Alors je vais aller un peu plus rapidement parce que j'aurais tellement de choses à dire, mais aussi,-surtout, tellement de choses à entendre. je vais mentionner un exemple de la valeur de la prévention en santé, ce sont des investissements en santé buccodentaire. Les soins dentaires précoces, surtout pour les enfants, peuvent sauver énormément d'argent aux familles, oui, mais aussi au système de santé surtout. Il y a la grande majorité des hospitalisations sous anesthésie générale pour les jeunes enfants au Canada sont reliés à des conditions bucco-dentaires qui n'ont pas été traitées suffisamment rapidement par les familles, dans la grande majorité des cas parce que les familles avaient pensé de ne pas avoir les moyens d'aller voir une hygiéniste dentaire ou un dentiste. Donc on va voir au cours des prochains mois, les prochaines années, un investissement ciblé du gouvernement canadien qui va toucher à peu près 9 millions de Canadiens. On va dire c'est pas ciblé, bien c'est, au contraire, très ciblé parce que ce sont des familles à revenus modestes ou revenus moyens, modestes. Quand même, on parle d'un revenu maximal de 90 000 $ par année pour la famille, et des familles qui n'ont pas accès à une assurance dentaire de la part de leur employeur. Donc, on parle beaucoup d'investissements parce que ce sont des investissements en bonne partie préventif, mais je m'en voudrais de ne pas parler aussi de la Stratégie en matière de biofabrication et de sciences de la vie dans laquelle beaucoup d'entre vous êtes très impliqués, on en est très reconnaissants. Donc 2,2 milliards de dollars sur sept ans qui nous aident, entre autres, à nous préparer contre les futures pandémies. Moderna, évidemment, dont on est très fier du partenariat, GSK à Québec qui a une usine cruciale, AstraZeneca, Sanofi ici dans la région et ailleurs au pays. En raison de ce partenariat, bien on assiste à des innovations qui sont vraiment palpitantes dans le domaine des nanotechnologies, mais aussi dans le domaine de l'intelligence artificielle, comme on a déjà entendu.

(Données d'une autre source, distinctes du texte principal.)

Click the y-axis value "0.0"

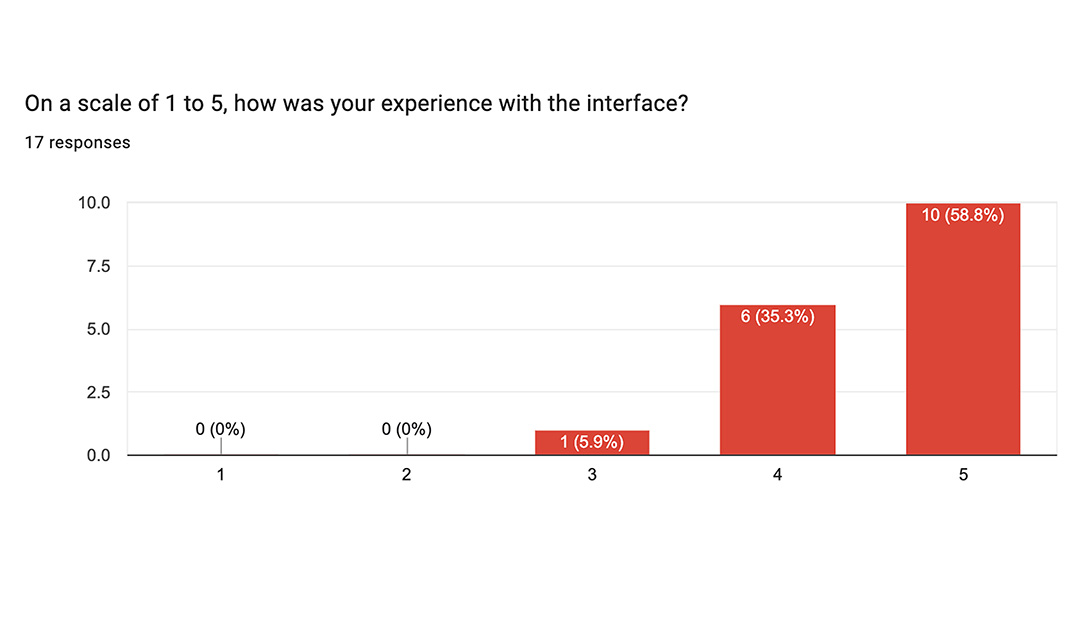(98, 456)
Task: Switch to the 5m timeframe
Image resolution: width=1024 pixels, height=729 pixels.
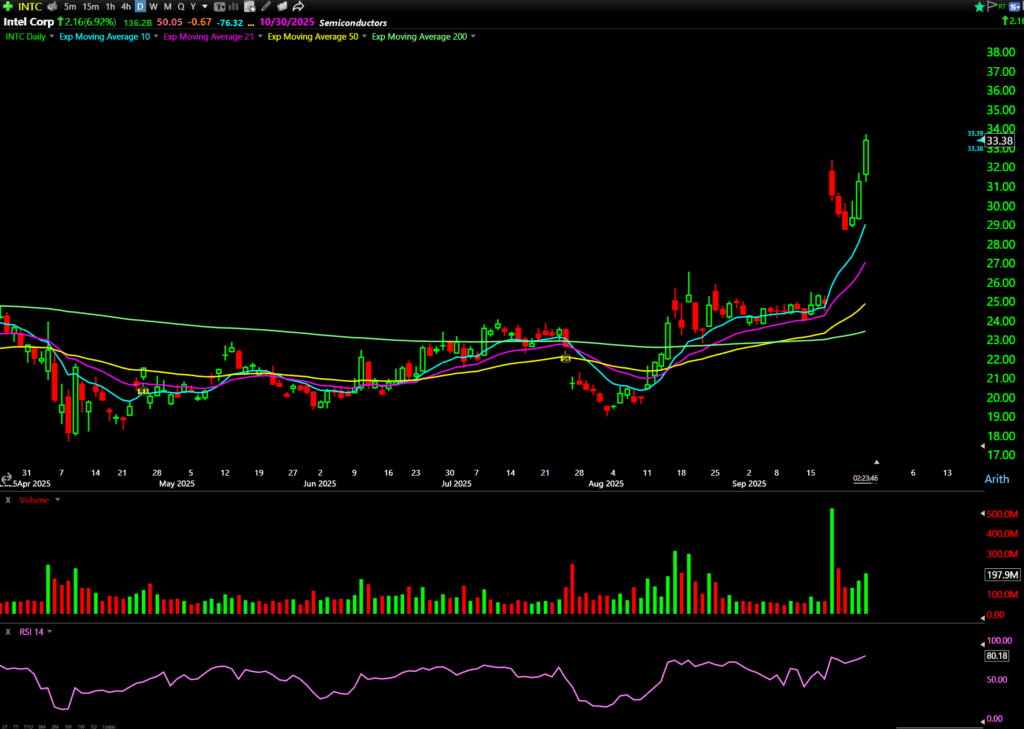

Presque en conclusion, je dirais que de plus en plus, on s'aperçoit… puis vous, comme gens d'affaires, vous le voyez encore mieux que la majorité des Canadiens, que tout est connecté. L'économie, l'énergie, l'environnement, la sécurité géopolitique, la confiance dans les institutions, tout ça c'est relié. Et non seulement on le voit, mais on le reconnaît de plus en plus. On reconnaît aussi que quand, comme dans les dernières semaines, on vit à Montréal des effets réels des feux de forêt et des changements climatiques, bien ce n'est pas aussi abstrait que quand c'est juste les populations nordiques de l'Alberta qui le connaissent depuis déjà plusieurs années. Quand on dit qu'il y a au Canada 15 000 personnes qui meurent prématurément par année en raison de la mauvaise qualité de l'air, et une partie de cette mauvaise qualité de l'air, c'est pas la majeure partie, mais une bonne partie c'est relié à ce qu'on voit autour du Québec présentement, les feux de forêt, bien ça rend l'impact de la pollution et des changements climatiques très concrets pour les gens. Quand on parle du fait que des centaines de milliers de Canadiens ont probablement survécu à la COVID en raison de notre capacité au Canada de réagir rapidement en matière d'interventions de santé publique, en matière de distribution d'équipement de protection, de tests diagnostiques, en matière, évidemment, de vaccination et de produits thérapeutiques, bien ça donne aux Canadiens une compréhension tangible de pourquoi tout ça, c'est connecté. Alors pour que tout ça puisse continuer à être connecté, on a besoin de nous rester connectés et c'est pour ça que j'apprécie beaucoup cette chance que nous avons ce matin grâce à votre leadership, Michel et celui de toute votre équipe. Et j'arrête là-dessus pour maintenant avoir une vraie discussion.